Fun outdoor activities for kids.
"Just go outside and play!"
Parents have been repeating that phrase to children each summer for generations. The question is, what are kids supposed to do once they get out there?
If you’re looking for outdoor activities that are fun, free (or nearly so) and spark kids’ imaginations, try these on for size:
- Explore a farmer’s market – Turn produce shopping into a scavenger hunt by handing your kids a list of fruits and vegetables and instructing them to find them. Depending on their ages, you can categorize them by name or color. Later, you can all have an outdoor cookout, working together to create a meal from the produce you shopped for together.
- Get artsy! – Summer is a great time for outdoor craft projects. A sidewalk chalk mural is a great place to start. It’s even better if it contains a message like, “Welcome Home, Dad/Mom!” to greet a parent when they get home from work. Your youngsters may also enjoy creating nature sculptures by pressing flowers, leaves, shells and other natural materials they find into model magic or craft clay. Another option: transform a fallen tree branch into a walking stick be decorated with patterned duct tape or paint.
- Combine art with exercise – Turn a family hike into an archeological expedition by collecting rocks along the way. Once you’re back home, your kids can use paint to decorate them with pictures or words. The finished products can be used to decorate a garden or redistributed along a trail for others to discover and enjoy.
- Pick up trash around your neighborhood or a local park. – Give each child a trash bag and the opportunity to make their slice of the world a better place. You might even turn a park clean-up into a friendly competition. The person or team that fills its bag first wins a prize! Older kids might want to go a step further and separate garbage from recyclables.
- Create an A-Z scavenger hunt. – “A” is for ant. “B” is for butterfly. “C” is for…let your kids figure it out! Send them on a backyard scavenger hunt with the instruction to find something that begins with every letter of alphabet. Creativity counts!
- Plant a family or community garden. – Here’s an activity that can last all summer – and connects kids with the natural world and the source of their food in the process. Planting, tending and harvesting food from a garden provides countless lessons along the way. Children can learn to recognize different vegetables while they’re still in the ground. They can watch plants grow and see how they develop. Many are more willing to try a new food if they have been involved in growing it. Even young children who enjoy water play can make watering the garden the highlight of their day.
- Camp in your backyard – A backyard sleepover and a night of flashlight stories and stargazing can create fond memories that will last a lifetime – even if the kids come inside when it’s time for bed.
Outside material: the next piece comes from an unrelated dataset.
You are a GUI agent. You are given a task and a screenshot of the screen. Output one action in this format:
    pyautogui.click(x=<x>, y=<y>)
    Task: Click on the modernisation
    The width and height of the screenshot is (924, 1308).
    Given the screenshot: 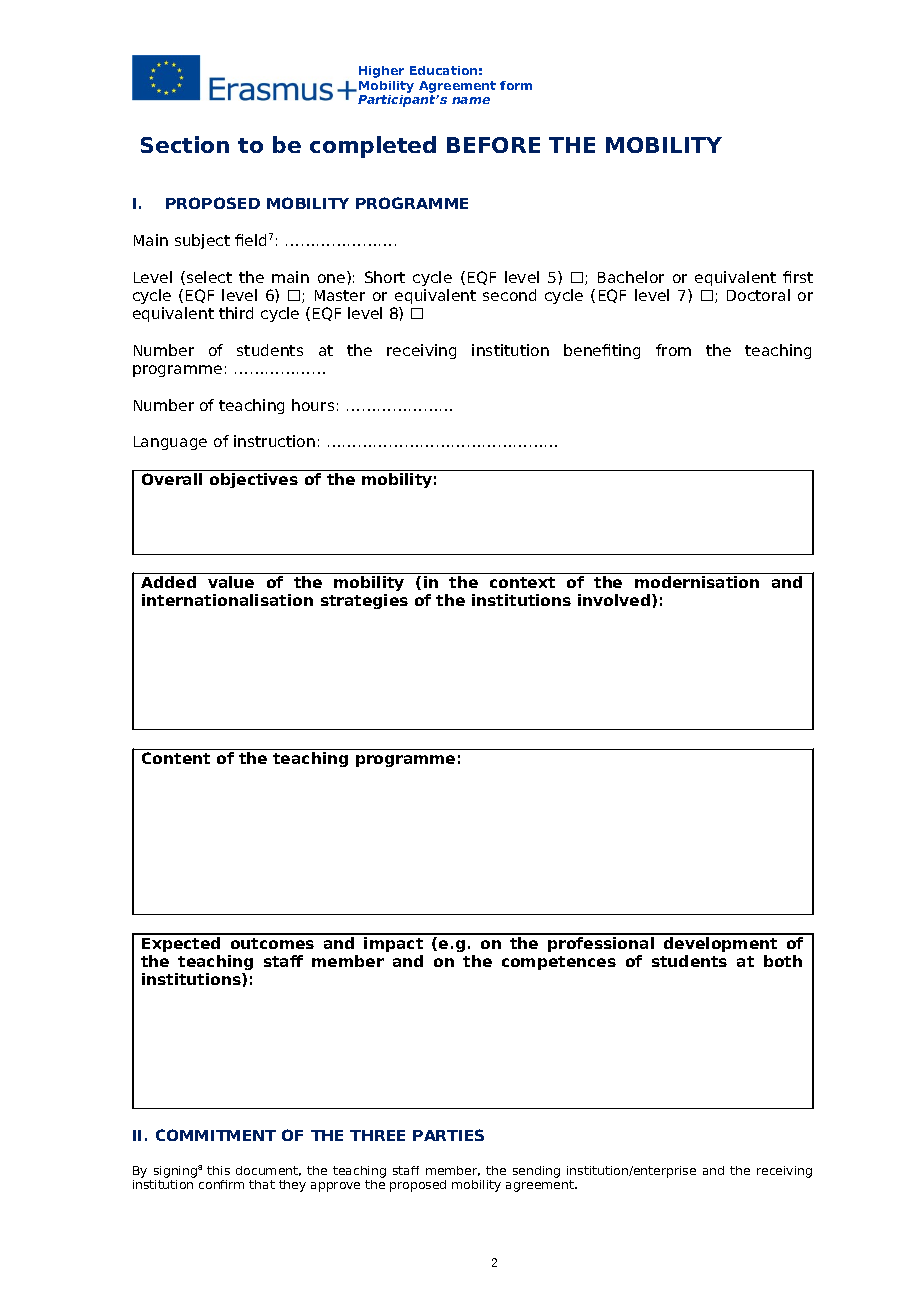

For added fun, create a small “s'mores bar” by filling a large, flat planter with stones and heat fuel cans where kids can roast marshmallows. (Once the fire is lit, adult supervision is required!)
- Get creative with games. – A few large cardboard boxes, hula hoops, plastic cones -- even old tires can make a fun obstacle course. Pour sand in the bottom of plastic soft drink bottles and use a kickball for a game of outdoor bowling. If temperatures are soaring, teach your kids to play Drip, Drip, Drop. It’s similar to Duck, Duck, Goose. With this game, however, instead of tapping the other kids on their heads, the leader pours water from a jar or watering can on the others while walking around the outside of the circle. A drip equals a small amount of water; a drop – well, you get the idea.
- Host a neighborhood talent show or awards show. – Jacob from across the street can juggle. His neighbor Annabelle is learning to play the guitar. Have your kids invite them and others in the neighborhood to share their talents in a background talent show. If they enjoy playing dress up, invite them – parents and all – to a neighborhood award show. The kids can design homemade trophies for things like “Best-smelling barbecue,” “Most likely to have their trash cans at the curb first,” “Best sport in wiffleball” – or whatever makes your neighbors’ special. The kids can then take turns making the presentations.
- Make time for silliness – If you can’t be silly and giggle in the summer, when can you? Invite your kids to put on their swimsuits and swim goggles. Then, as they lay on a beach towel outside, give them a small ice cream cone. Rather than hand it to them as you ordinarily would, place it in their open mouth. A sibling or friend can then decorate the cone with sprinkles, chocolate syrup or whip cream from above before the child sits up to enjoy their cone. Giggles and fun are sure to ensue! Keep a hose or bucket of water nearby for cleanup.
The only limits to outdoor summer fun are your kids’ creativity! Present them with options like these, and they will likely come up with more ideas of their own. So relax, and have fun!